Kyoto Port Festival — 神戸港祭
by Doshun Mori
- Source:
- ukiyo-e.org
Description
Kyoto Port Festival (神戸港祭) is a Japanese woodblock print associated with Doshun Mori and documented through [ukiyo-e](/glossary/ukiyo-e).org as part of a portfolio of native customs of Japan. The image captures a festive maritime scene rooted in the cultural fabric of mid-twentieth century Japan, when port towns across the country revived seasonal festivals that combined Shinto ritual with civic celebration.

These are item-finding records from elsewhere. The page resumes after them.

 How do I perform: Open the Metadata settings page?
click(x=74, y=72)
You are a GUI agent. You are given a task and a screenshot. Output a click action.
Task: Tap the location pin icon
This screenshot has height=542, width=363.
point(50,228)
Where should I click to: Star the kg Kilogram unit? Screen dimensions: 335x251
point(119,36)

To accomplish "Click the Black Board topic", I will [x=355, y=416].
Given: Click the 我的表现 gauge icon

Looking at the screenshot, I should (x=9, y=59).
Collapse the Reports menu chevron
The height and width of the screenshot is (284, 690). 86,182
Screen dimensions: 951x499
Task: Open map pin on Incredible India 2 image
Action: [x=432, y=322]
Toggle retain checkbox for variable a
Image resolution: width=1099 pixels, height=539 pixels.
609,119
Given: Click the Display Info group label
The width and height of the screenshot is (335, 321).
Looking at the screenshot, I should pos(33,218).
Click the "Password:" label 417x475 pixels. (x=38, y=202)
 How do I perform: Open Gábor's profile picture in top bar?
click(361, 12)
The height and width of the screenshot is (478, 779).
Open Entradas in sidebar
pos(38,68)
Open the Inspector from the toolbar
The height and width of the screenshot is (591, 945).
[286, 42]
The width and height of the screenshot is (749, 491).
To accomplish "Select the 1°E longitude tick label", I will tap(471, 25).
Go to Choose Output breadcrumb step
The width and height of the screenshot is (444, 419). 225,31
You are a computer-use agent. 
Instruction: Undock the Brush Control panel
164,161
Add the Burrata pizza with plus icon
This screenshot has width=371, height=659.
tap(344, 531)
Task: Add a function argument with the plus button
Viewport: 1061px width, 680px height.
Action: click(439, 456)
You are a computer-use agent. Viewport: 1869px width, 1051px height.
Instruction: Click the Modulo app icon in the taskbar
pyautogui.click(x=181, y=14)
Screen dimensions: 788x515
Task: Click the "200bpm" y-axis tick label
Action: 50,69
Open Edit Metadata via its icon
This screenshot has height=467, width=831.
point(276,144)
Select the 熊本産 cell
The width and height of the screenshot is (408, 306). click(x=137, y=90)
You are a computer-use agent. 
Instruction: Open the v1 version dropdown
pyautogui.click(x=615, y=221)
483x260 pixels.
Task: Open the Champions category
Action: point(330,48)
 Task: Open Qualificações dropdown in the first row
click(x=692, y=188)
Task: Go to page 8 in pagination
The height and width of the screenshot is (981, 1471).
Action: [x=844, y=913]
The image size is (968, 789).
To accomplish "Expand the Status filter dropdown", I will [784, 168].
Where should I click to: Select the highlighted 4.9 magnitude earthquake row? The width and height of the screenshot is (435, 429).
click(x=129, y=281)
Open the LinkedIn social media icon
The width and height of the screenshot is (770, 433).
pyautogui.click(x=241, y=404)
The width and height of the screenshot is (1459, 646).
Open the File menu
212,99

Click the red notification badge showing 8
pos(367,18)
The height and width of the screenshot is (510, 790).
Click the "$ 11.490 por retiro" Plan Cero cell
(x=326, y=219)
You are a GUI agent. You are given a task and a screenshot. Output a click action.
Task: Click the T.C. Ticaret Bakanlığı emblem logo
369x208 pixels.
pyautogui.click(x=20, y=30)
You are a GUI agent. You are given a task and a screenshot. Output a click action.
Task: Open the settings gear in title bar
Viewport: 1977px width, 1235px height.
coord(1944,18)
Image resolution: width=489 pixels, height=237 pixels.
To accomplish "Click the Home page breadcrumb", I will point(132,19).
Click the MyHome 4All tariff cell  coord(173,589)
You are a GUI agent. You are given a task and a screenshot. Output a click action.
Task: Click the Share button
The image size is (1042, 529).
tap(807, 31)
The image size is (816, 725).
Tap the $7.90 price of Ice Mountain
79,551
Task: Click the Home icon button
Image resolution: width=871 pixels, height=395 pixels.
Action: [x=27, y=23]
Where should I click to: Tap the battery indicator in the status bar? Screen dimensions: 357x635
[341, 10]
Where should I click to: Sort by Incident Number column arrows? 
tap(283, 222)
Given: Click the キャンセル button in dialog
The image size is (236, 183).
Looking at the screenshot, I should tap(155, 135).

The composition turns its attention to the gathered crowds, decorated vessels, and atmospheric weather that defined these gatherings, treating the harbor itself as a stage on which community life unfolds. As a Japanese woodblock print, the work belongs to a long tradition of festival imagery, where artists used carefully balanced color blocks and confident outlines to convey the noise, motion, and color of public ceremony in a still, intimate format. The print sits within the broader [sosaku-hanga](/glossary/sosaku-hanga) (creative print) milieu that flourished in the postwar decades, in which artists pursued personal expression by carving and printing their own blocks rather than working through the publisher-led [shin-hanga](/glossary/shin-hanga) system. Doshun Mori works in this independent vein, prioritizing observed atmosphere and individual point of view over commercial polish. Subtle gradations in the sky, the rhythmic placement of flags or banners, and the human-scale framing all suggest an artist invested in the lived experience of place rather than tourist iconography. The festival theme also connects the print to a wider postwar interest in regional identity, as Japanese printmakers used local rituals to anchor a modern visual language in older communal traditions. For collectors and students of the Japanese woodblock medium, Kyoto Port Festival offers a window onto how mid-century sosaku-hanga artists translated everyday public life into thoughtful, hand-printed compositions. The work is preserved in the ukiyo-e.org image archive, where it is catalogued as part of the Picture Notes on Native Customs of Japan series.